简体   繁体   English

将 AWS 凭证传递给 Google Cloud Dataflow,Python

[英]Passing AWS credentials to Google Cloud Dataflow, Python

I use Google Cloud Dataflow implementation in Python on Google Cloud Platform.我在 Google Cloud Platform 上的 Python 中使用 Google Cloud Dataflow 实现。 My idea is to use input from AWS S3.我的想法是使用来自 AWS S3 的输入。

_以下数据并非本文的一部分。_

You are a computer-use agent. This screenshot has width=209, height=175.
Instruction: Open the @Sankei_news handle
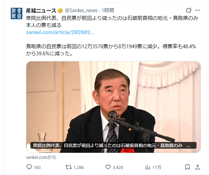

Google Cloud Dataflow (which is based on Apache Beam) supports reading files from S3. Google Cloud Dataflow(基于 Apache Beam)支持从 S3 读取文件。 However, I cannot find in documentation the best possiblity to pass credentials to a job.但是,我在文档中找不到将凭证传递给工作的最佳可能性。 I tried adding AWS_ACCESS_KEY_ID and AWS_SECRET_ACCESS_KEY to environment variables within setup.py file.我尝试将AWS_ACCESS_KEY_IDAWS_SECRET_ACCESS_KEY添加到setup.py文件中的环境变量。 However, it work locally, but when I package Cloud Dataflow job as a template and trigger it to run on GCP, it sometimes work, and sometimes not, raising "NoCredentialsError" exception and causing job to fail.但是,它在本地工作,但是当我将 package Cloud Dataflow 作业作为模板并触发它在 GCP 上运行时,它有时工作,有时不工作,引发“NoCredentialsError”异常并导致工作失败。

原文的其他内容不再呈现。